ERK1/2 and HIF1α Are Involved in Antiangiogenic Effect of Polyphenols-Enriched Fraction from Chilean Propolis

1Center of Molecular Biology and Pharmacogenetics, Scientific and Technological Bioresource Nucleus, Universidad de La Frontera, Avenida Francisco Salazar 01145, 4781218 Temuco, Chile
2Department of Clinical and Toxicological Analysis, Faculty of Pharmaceutical Sciences, University of São Paulo, Avenida Professor Lineu Prestes 580, 05508-000 São Paulo, SP, Brazil
3Departamento de Ciencias Preclínicas, Facultad de Medicina, Universidad de La Frontera, Claro Solar 115, 4781218 Temuco, Chile

Received 27 April 2015; Accepted 21 July 2015

Academic Editor: Hyunsu Bae

Copyright © 2015 Alejandro Cuevas et al. This is an open access article distributed under the Creative Commons Attribution License, which permits unrestricted use, distribution, and reproduction in any medium, provided the original work is properly cited.
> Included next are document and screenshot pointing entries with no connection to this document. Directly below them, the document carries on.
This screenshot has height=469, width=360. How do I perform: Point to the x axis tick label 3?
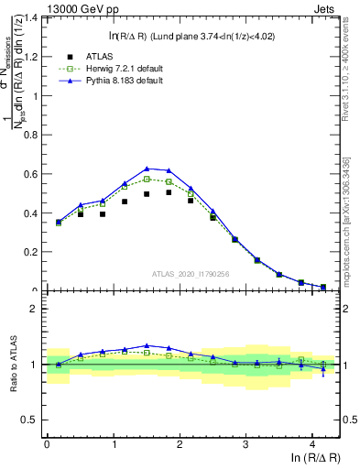click(x=245, y=444)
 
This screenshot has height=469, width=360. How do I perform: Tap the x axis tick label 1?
click(x=113, y=444)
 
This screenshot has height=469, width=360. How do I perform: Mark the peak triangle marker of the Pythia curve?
click(x=147, y=169)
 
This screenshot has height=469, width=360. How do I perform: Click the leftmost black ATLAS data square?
click(x=59, y=222)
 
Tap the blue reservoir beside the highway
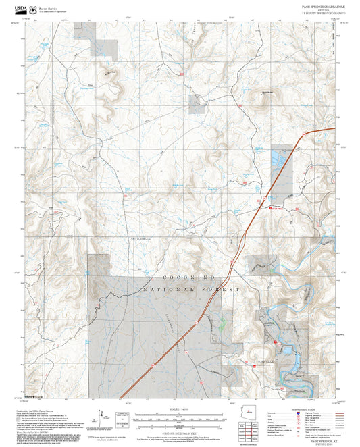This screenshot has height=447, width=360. pos(278,159)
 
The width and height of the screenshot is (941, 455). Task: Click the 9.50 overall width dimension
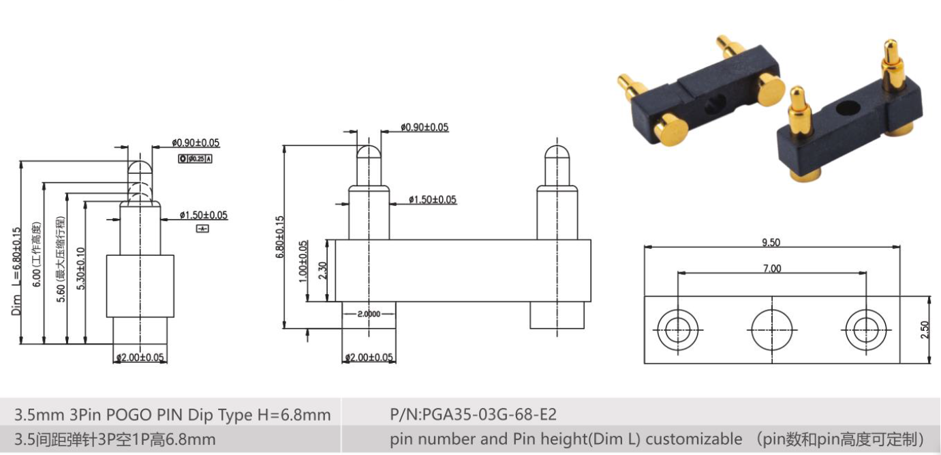click(771, 242)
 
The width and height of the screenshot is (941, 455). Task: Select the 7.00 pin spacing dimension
click(771, 268)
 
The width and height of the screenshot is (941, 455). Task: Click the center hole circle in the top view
click(771, 330)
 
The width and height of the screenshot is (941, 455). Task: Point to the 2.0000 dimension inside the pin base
click(369, 314)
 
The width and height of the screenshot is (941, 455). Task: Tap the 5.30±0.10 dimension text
click(81, 269)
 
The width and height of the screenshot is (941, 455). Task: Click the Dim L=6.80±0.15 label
click(16, 273)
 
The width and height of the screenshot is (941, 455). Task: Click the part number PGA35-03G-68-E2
click(473, 414)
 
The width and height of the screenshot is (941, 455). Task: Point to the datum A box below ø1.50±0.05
click(202, 229)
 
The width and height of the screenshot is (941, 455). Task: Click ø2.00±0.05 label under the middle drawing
click(369, 357)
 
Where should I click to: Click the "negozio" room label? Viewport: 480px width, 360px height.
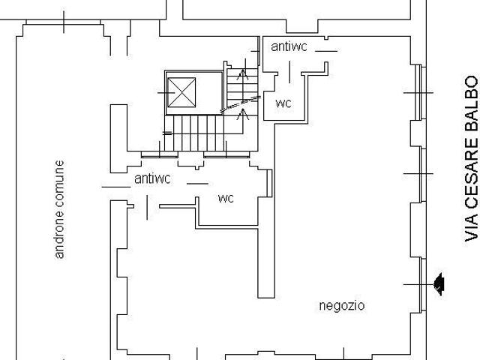tap(342, 306)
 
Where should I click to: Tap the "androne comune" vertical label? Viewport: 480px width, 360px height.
tap(59, 210)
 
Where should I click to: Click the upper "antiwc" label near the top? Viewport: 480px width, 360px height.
tap(289, 46)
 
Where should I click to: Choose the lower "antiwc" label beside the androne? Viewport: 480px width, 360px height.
tap(152, 178)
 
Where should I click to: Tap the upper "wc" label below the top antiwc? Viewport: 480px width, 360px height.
tap(284, 104)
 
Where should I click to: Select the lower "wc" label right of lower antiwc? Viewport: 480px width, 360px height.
tap(226, 198)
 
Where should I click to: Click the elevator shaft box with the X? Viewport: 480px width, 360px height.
tap(182, 92)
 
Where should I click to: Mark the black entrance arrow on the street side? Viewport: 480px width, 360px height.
tap(440, 284)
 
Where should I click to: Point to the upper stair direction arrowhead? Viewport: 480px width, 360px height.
tap(243, 74)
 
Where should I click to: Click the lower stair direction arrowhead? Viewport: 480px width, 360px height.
tap(243, 114)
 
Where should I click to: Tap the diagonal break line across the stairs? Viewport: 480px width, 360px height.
tap(241, 104)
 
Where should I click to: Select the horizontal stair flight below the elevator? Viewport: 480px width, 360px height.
tap(194, 133)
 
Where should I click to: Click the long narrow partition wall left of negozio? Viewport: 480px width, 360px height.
tap(266, 211)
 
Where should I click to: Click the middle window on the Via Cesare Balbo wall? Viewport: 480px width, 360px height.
tap(422, 174)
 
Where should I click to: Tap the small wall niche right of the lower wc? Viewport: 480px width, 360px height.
tap(269, 183)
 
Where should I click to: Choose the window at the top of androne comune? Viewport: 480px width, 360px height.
tap(63, 22)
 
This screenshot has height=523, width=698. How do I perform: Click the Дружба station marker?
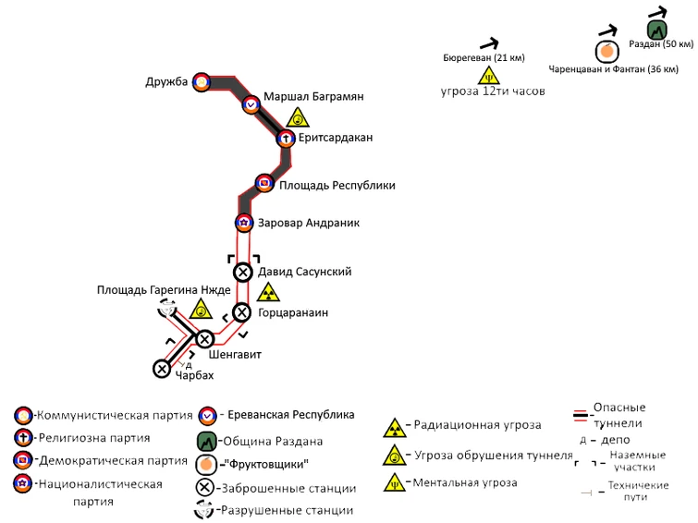202,82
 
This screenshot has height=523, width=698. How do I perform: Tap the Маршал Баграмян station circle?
251,105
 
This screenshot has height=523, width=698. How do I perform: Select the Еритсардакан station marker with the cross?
286,138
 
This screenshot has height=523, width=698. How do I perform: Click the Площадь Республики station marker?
264,183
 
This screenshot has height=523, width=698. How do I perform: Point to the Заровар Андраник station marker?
244,223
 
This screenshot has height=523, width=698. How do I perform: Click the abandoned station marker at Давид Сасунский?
243,272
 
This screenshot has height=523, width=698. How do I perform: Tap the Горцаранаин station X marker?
241,312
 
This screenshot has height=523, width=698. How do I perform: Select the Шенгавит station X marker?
204,340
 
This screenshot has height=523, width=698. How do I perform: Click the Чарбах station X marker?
162,369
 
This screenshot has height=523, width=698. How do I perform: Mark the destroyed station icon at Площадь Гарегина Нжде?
167,308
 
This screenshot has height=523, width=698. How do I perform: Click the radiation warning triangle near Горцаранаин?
268,292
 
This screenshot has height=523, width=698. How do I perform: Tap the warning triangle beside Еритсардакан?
298,118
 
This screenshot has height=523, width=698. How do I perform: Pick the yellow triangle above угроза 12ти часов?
489,76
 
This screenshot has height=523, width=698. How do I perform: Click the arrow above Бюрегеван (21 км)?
489,43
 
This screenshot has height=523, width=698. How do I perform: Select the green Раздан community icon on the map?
656,30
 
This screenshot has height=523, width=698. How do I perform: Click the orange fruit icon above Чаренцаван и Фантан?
606,52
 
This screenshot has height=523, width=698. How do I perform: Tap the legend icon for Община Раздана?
206,442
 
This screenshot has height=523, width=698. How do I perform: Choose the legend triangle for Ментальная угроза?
395,483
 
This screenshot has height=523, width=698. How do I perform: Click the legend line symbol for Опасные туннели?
581,415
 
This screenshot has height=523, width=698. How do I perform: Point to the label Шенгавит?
235,355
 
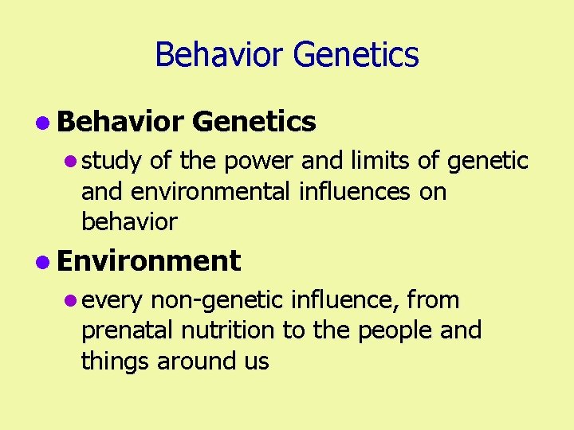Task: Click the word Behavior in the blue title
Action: (x=220, y=55)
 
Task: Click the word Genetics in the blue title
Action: (x=356, y=55)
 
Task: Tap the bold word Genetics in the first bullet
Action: (x=254, y=122)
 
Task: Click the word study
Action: (x=112, y=162)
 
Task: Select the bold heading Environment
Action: (x=148, y=260)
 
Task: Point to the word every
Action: (x=112, y=301)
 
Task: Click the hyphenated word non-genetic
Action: (x=216, y=300)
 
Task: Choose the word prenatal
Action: (x=130, y=330)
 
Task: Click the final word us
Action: (x=257, y=362)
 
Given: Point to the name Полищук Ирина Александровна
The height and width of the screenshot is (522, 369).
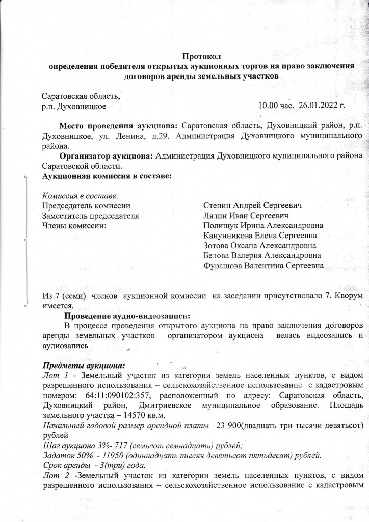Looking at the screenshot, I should point(263,226).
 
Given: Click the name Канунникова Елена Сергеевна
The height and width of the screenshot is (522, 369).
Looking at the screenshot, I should point(260,236).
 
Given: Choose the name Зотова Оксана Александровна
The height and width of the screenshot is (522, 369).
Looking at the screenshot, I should point(259,246).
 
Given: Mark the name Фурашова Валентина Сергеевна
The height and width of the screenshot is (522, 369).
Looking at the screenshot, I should point(263,266).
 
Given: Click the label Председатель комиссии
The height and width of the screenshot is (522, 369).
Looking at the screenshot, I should point(86,206).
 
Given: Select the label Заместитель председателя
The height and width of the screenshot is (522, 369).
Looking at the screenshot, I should point(91,216).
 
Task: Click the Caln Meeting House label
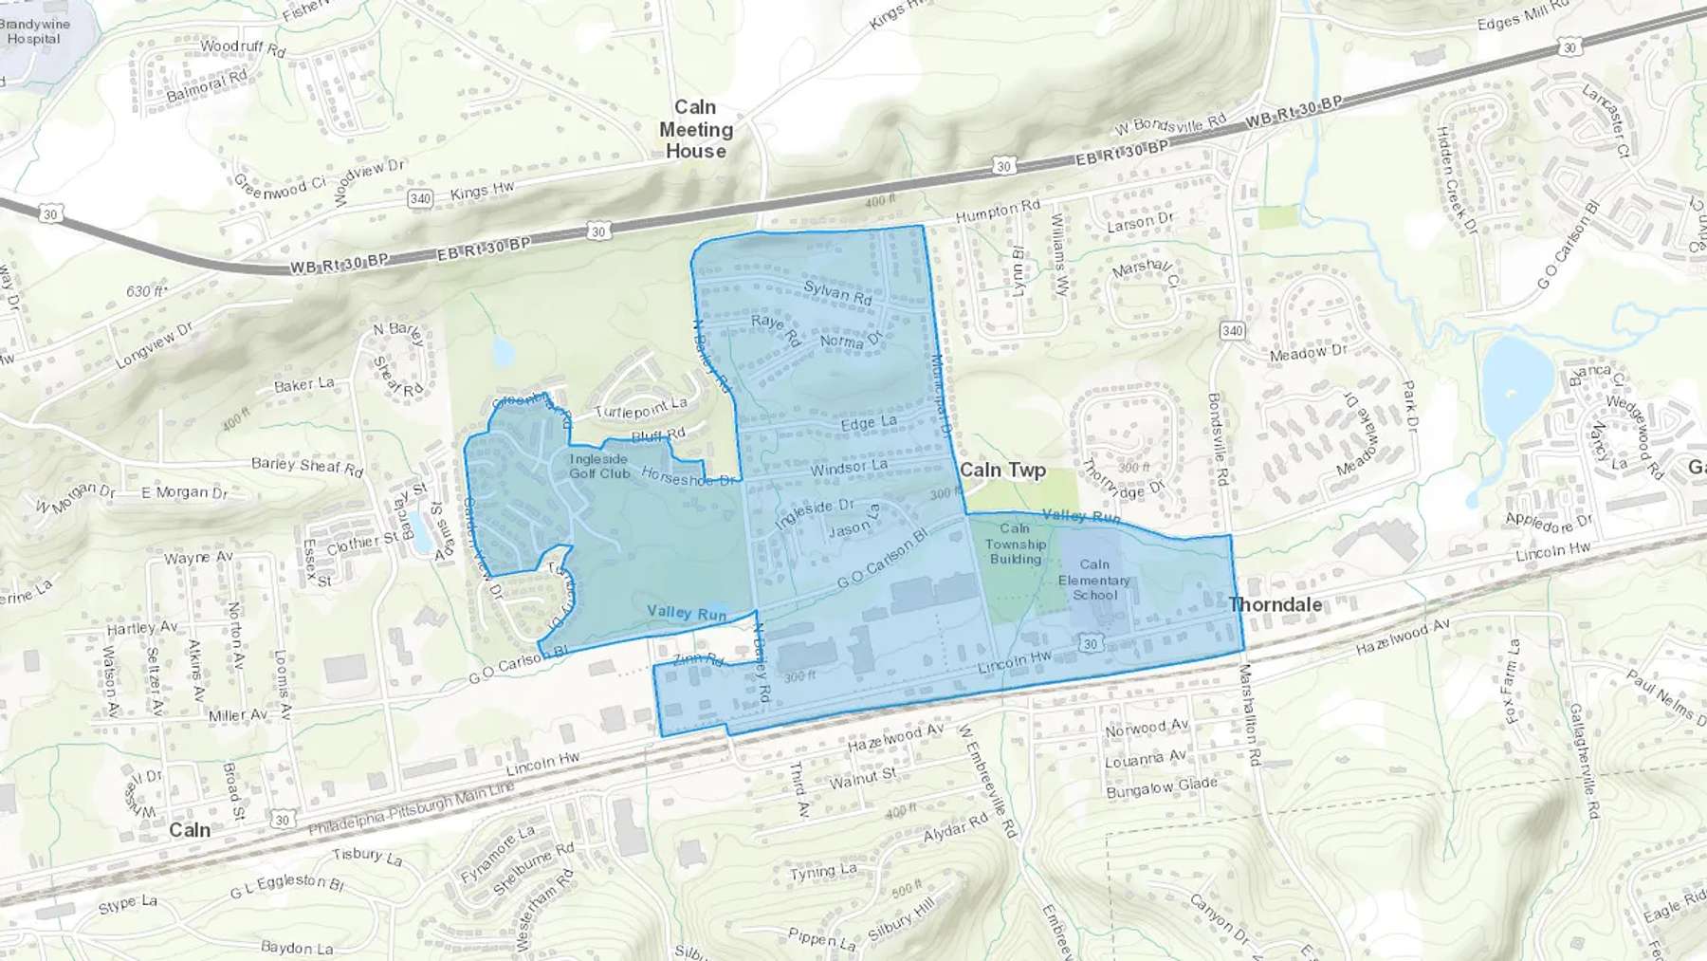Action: (x=696, y=129)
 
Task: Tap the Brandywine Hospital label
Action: (x=35, y=31)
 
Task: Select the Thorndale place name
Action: (x=1275, y=604)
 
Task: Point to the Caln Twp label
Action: (x=1002, y=470)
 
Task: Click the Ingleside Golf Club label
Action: (x=599, y=466)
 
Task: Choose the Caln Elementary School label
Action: (x=1094, y=580)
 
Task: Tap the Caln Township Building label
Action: (x=1015, y=544)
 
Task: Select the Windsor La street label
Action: (x=849, y=467)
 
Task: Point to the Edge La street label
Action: (x=869, y=423)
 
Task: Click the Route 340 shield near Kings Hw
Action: (x=420, y=198)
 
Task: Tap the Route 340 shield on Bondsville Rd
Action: (x=1232, y=331)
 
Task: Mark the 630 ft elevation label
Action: (x=147, y=291)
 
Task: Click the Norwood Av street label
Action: (x=1147, y=729)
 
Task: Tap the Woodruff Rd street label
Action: (x=243, y=47)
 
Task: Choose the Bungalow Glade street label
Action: (x=1162, y=787)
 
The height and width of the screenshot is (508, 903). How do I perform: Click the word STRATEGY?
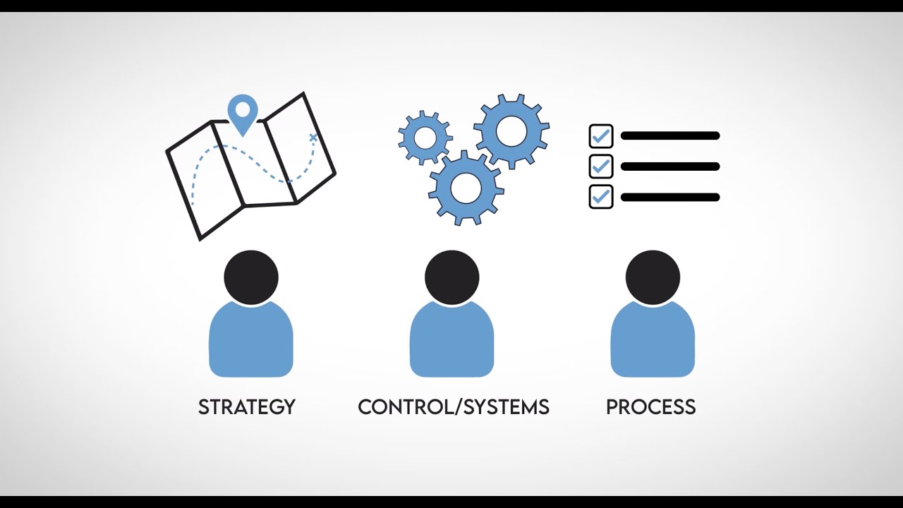[x=246, y=407]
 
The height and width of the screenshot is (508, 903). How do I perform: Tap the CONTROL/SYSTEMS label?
[x=453, y=407]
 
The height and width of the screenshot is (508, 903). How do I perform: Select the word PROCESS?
[x=650, y=407]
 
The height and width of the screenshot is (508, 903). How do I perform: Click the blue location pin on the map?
[x=243, y=113]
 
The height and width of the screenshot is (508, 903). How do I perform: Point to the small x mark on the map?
[x=313, y=138]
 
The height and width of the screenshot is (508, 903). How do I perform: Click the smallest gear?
[x=425, y=138]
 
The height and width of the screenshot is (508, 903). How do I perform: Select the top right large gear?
[x=511, y=131]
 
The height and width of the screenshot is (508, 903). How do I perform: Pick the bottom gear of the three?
[x=466, y=188]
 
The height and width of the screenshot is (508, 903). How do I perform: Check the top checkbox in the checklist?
[x=601, y=136]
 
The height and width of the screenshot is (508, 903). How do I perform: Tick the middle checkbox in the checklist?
[x=601, y=167]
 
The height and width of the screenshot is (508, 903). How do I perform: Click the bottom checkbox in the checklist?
[x=601, y=197]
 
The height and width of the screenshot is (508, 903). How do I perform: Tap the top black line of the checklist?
[x=670, y=136]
Propolis has been shown to modulate the angiogenesis in both in vitro and in vivo models. Thus, we aimed to evaluate the antiangiogenic properties of an ethanolic extract of Chilean propolis (EEP) and Pinocembrin (Pn). Migration, formation of capillary-like structures of endothelial cells, and sprouting from rat aortic rings were used to assess the antiangiogenic properties of EEP or Pn. In addition, microRNAs and VEGFA mRNA expression were studied by qPCR. ERK1/2 phosphorylation and HIF1α stabilization were assessed by western blot. EEP or Pn attenuated the migration, the capillary-like tube formation, and the sprouting in the in vitro assays. In addition, the activation of HIF1α and ERK1/2 and the VEGFA mRNA expression was significantly inhibited in a dose-dependent manner. In summary, these results suggest that HIF1α and ERK1/2 phosphorylation could be involved in the antiangiogenic effect of Chilean propolis, but more studies are needed to corroborate these findings.